Courtesy of Pam Martens.

There has been much focus on the fiery speeches that Senator Elizabeth Warren delivered from the Senate floor in an effort to stop the roll-back of a key derivatives provision of the Dodd-Frank financial reform legislation that was slipped into the giant $1.1 trillion spending bill that was signed into law this week by President Obama – who campaigned for passage of the bill despite the weakening of protections against Wall Street abuses. The bill became known as the Cromnibus because it is part Continuing Resolution and part Omnibus spending bill to fund the government through September of 2015. Those who voted against the bill in the Senate are provided here; in the House, here.
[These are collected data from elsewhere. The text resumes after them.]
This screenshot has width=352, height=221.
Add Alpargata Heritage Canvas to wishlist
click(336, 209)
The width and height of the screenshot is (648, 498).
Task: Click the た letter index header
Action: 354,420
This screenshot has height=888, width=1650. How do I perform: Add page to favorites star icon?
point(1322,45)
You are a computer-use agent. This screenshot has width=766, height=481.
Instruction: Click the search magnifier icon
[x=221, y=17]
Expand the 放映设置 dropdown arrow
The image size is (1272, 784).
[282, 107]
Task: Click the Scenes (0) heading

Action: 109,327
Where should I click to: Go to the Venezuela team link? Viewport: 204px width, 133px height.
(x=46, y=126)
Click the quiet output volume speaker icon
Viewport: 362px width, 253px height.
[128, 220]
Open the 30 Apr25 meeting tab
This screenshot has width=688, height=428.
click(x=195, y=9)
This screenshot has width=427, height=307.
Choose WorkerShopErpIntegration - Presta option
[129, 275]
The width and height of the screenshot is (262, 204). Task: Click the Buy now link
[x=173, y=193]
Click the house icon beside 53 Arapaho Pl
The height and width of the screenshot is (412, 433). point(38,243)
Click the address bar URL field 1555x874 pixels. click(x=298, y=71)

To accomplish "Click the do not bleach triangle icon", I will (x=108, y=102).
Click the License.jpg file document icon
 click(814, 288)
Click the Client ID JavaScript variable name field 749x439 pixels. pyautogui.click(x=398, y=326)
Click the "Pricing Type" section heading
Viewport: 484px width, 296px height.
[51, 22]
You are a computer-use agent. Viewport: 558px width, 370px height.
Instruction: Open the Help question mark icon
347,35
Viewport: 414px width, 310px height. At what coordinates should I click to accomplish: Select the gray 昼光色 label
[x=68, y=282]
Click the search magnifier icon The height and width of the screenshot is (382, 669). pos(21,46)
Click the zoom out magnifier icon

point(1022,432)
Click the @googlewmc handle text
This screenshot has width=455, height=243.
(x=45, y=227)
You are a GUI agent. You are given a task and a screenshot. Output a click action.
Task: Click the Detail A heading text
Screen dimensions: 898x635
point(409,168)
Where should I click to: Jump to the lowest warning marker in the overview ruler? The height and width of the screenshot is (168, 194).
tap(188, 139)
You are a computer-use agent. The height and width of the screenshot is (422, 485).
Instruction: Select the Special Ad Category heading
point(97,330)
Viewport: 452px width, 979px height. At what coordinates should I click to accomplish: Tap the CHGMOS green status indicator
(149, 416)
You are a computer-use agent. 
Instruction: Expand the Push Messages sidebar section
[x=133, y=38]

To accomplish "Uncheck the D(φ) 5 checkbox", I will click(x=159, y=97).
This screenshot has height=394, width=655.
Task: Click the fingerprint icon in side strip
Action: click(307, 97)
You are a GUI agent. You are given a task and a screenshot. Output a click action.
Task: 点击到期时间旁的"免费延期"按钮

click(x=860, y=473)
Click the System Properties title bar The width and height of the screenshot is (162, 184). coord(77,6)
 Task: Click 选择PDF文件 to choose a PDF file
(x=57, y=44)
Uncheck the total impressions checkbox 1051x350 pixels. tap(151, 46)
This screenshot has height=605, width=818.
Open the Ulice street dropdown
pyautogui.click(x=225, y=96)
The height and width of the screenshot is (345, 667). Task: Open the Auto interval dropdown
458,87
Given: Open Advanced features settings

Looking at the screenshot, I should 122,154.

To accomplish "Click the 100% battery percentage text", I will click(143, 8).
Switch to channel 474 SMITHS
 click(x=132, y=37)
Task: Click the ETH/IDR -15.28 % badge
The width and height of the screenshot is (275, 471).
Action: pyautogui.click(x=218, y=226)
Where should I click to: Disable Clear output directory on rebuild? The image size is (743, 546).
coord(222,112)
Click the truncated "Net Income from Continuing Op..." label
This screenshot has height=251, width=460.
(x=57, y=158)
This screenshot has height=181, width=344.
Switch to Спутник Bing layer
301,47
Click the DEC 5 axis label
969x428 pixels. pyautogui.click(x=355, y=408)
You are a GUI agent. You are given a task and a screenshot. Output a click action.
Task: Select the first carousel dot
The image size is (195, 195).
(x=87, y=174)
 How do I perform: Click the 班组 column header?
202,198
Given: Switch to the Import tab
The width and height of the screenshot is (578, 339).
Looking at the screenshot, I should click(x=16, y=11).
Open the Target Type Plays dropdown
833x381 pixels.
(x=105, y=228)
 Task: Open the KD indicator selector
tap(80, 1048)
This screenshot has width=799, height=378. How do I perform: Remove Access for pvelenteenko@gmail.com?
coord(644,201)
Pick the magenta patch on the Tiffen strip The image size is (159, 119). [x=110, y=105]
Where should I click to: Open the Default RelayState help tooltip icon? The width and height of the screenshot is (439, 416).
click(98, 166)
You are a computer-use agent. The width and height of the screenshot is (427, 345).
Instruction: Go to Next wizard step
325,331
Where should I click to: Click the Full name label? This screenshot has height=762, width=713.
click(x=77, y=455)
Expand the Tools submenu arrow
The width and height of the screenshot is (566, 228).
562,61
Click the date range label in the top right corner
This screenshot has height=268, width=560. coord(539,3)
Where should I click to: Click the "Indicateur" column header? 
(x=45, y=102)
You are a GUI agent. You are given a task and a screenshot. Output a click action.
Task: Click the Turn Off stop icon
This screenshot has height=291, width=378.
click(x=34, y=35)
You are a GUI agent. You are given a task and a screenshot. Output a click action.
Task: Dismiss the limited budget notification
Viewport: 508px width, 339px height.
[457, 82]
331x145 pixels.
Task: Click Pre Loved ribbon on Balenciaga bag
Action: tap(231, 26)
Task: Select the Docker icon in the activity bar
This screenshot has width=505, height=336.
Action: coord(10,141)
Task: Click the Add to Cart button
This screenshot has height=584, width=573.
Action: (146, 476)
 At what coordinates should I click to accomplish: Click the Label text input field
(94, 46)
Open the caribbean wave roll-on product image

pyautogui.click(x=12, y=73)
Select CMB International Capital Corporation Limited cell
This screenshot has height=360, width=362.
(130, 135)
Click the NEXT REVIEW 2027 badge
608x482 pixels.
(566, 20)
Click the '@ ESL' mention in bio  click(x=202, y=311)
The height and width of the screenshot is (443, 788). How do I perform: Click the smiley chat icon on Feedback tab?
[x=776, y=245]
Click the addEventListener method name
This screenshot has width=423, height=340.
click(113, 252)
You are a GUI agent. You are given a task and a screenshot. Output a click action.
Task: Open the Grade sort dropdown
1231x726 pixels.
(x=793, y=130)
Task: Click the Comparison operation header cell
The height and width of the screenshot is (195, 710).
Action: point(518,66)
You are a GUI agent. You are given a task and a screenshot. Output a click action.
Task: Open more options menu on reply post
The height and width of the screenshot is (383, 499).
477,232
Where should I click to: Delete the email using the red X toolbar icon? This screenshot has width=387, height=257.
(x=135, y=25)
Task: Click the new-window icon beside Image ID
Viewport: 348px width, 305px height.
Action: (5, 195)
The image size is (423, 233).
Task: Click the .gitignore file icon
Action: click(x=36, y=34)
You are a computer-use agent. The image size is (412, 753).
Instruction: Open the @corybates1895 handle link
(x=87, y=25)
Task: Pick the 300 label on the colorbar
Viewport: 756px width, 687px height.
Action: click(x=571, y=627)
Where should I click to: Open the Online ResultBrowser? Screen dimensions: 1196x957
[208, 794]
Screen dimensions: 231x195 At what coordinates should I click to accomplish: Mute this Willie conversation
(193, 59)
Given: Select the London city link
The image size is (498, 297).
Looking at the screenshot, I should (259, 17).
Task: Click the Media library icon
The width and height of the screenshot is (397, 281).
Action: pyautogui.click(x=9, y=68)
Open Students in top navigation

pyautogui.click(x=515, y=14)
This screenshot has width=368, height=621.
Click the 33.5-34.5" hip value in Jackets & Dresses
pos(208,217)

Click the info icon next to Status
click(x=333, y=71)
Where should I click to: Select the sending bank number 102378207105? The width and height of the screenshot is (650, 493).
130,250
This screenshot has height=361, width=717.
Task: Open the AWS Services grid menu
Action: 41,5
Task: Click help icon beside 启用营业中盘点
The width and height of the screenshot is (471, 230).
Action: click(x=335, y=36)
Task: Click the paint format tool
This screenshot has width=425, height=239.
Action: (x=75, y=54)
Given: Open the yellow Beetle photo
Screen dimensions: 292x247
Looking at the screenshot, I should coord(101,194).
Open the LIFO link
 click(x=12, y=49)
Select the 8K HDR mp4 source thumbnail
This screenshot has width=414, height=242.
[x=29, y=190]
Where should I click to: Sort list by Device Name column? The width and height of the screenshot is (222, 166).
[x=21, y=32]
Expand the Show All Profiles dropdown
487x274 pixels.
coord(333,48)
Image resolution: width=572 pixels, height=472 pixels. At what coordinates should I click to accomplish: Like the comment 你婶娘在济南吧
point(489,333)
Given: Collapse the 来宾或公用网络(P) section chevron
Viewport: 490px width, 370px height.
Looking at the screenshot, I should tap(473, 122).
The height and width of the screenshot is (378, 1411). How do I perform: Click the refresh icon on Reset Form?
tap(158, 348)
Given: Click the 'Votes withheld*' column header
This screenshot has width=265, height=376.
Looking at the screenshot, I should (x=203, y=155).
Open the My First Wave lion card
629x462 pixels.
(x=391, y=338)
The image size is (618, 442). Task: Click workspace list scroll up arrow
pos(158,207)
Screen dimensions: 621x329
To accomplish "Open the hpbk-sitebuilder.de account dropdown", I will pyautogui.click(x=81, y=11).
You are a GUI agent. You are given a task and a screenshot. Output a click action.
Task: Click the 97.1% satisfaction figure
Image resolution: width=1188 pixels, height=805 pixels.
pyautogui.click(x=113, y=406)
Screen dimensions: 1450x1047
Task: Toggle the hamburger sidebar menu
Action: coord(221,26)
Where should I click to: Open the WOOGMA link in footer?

But Warren was far from alone in expressing outrage at Citigroup writing most of the provision  that was quietly slipped into a spending bill that was critical to pass to avoid a government shutdown. Members of both the House and Senate, from broadly diverse political leanings, not only spoke out against the provision but voted against the spending bill to back up that outrage.

We’ll get to the still festering outrage among members of Congress in a moment, but first a warning for the next member of Congress who might be asked by a slick Wall Street bank lobbyist to try a similar maneuver. The House Rep who slipped the provision into the spending bill, which was effectively written by Citigroup according to Mother Jones and the New York Times, is Kevin Yoder of Kansas.

Yoder is now being viciously assailed on his own Facebook page and held up to public ridicule in Kansas newspapers. On Facebook, a woman identifying herself as Amy Hanks calls Yoder the “lowest of the low” and adds: “Hope you burn in hell.” Another woman calls Yoder “one greedy immoral coward.” OpenSecrets.org shows “Securities and Investment” as the number one industry contributing to Yoder’s campaign committee and leadership PAC.

Senator Sherrod Brown

Senator Sherrod Brown

Citigroup received the largest taxpayer bailout in history during the financial crisis as a result of its unchecked derivatives: $45 billion in TARP funds; over $306 billion in asset guarantees; and more than $2 trillion in low-cost loans from the Fed according to the General Accountability Office. The abject repulsion that the very bank that got the biggest handout and played a pivotal role in collapsing the economy should now be gaming Congress to repeal financial protections drew a joint letter of protest from Republican Senator David Vitter of Louisiana and Democratic Senator Sherrod Brown of Ohio. (See Senators Sherrod Brown and David Vitter Ask House to Remove Citigroup Provision on Derivatives from Cromnibus for full text of letter.)